**DATASET CONTENT:**
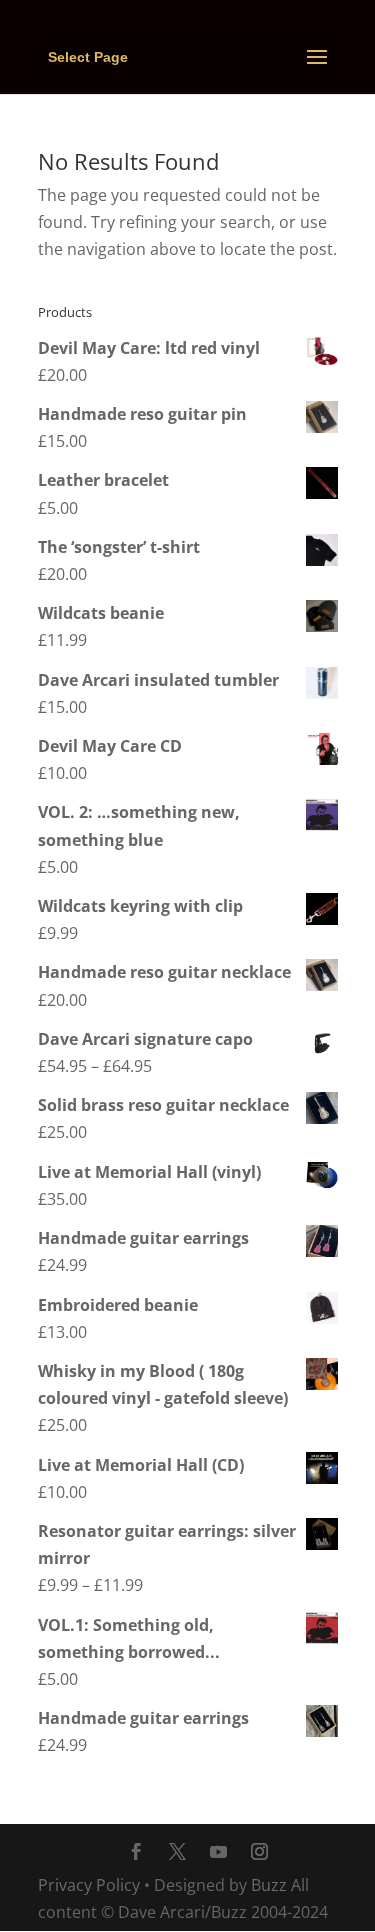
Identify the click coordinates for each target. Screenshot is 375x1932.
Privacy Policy (89, 1885)
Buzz (269, 1885)
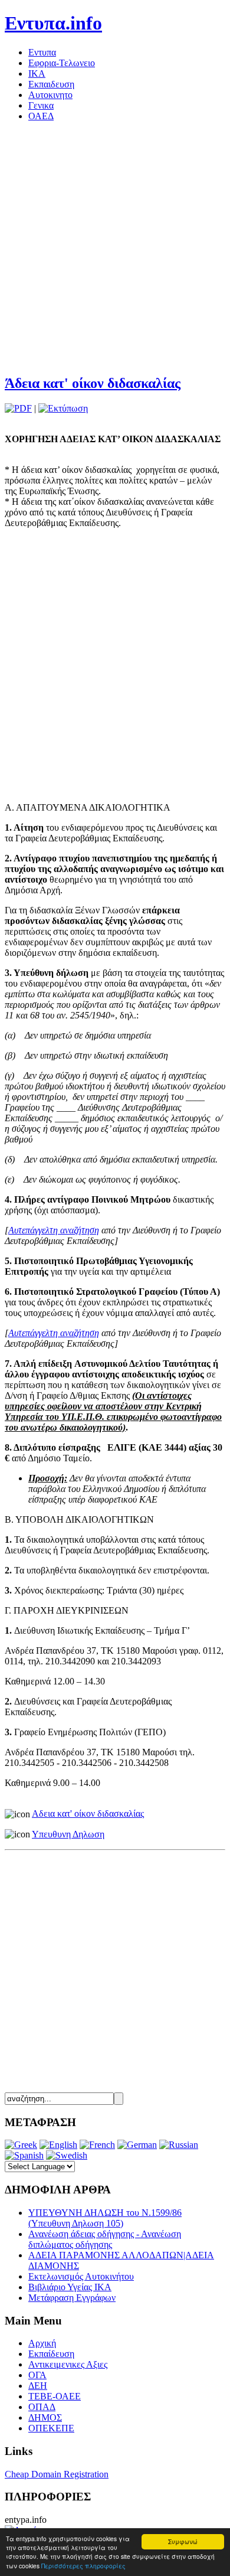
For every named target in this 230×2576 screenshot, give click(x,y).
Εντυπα (42, 52)
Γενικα (41, 105)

**EXERCISE AIM:**
Taking the material above as a whole, how many of its lines contain "target"? The reply should be that number alone.

**REPLY:**
2